* Work instructions
A verbatim copy of the records below, pictures omitted, is the task.

Records from a dataset
··········

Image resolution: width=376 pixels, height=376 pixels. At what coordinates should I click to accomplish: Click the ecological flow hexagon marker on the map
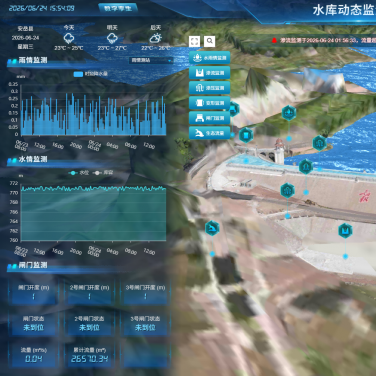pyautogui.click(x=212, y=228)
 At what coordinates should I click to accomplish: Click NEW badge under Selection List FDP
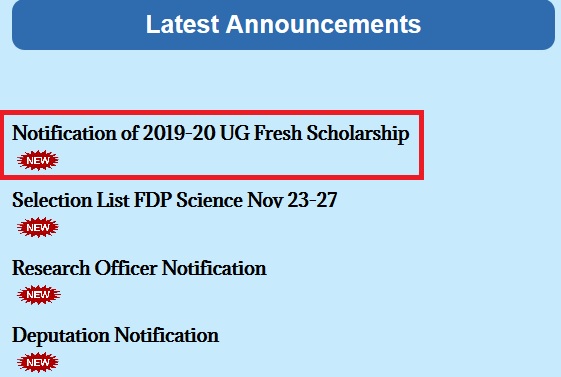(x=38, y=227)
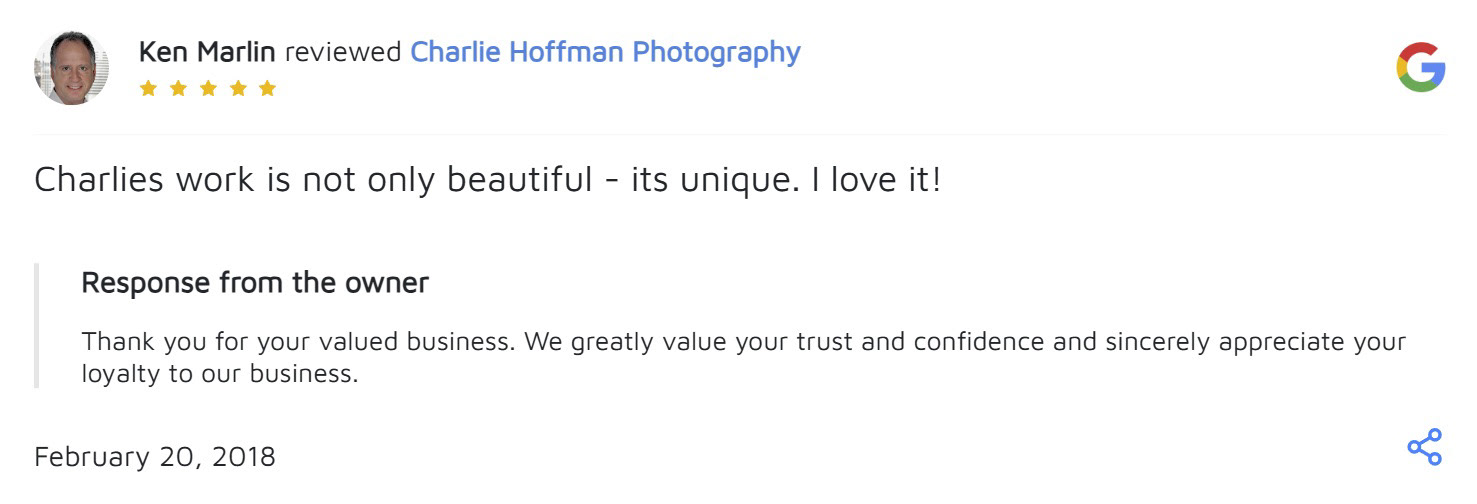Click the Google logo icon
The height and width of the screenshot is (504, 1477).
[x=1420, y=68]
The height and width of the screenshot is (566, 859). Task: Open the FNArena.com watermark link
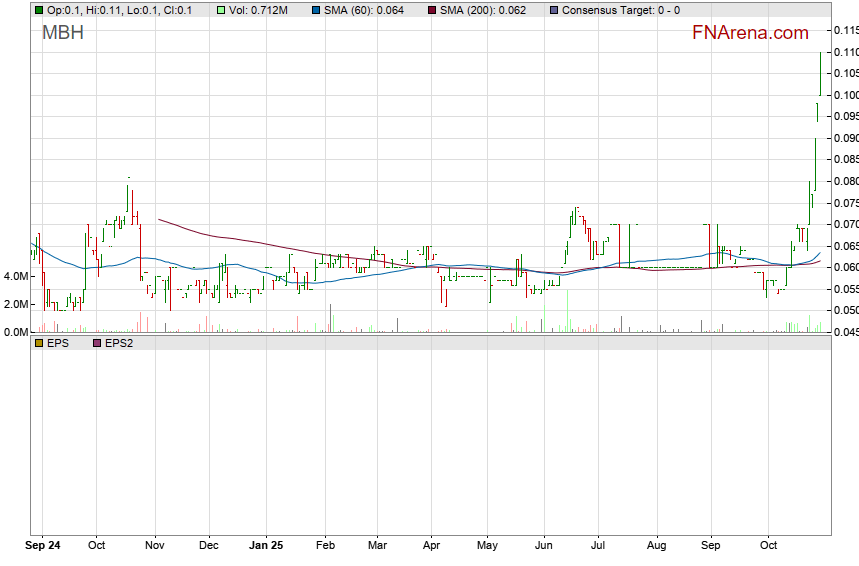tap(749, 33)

··········

* Exercise answer
Image resolution: width=376 pixels, height=376 pixels. At what coordinates should I click to accomplish: Click the ecological flow hexagon marker on the map
pyautogui.click(x=212, y=228)
 At what coordinates should I click to accomplish: Click NEW badge under Selection List FDP
(x=38, y=227)
Click the Google logo icon
The height and width of the screenshot is (504, 1477).
[x=1420, y=68]
The height and width of the screenshot is (566, 859). Task: Open the FNArena.com watermark link
tap(749, 33)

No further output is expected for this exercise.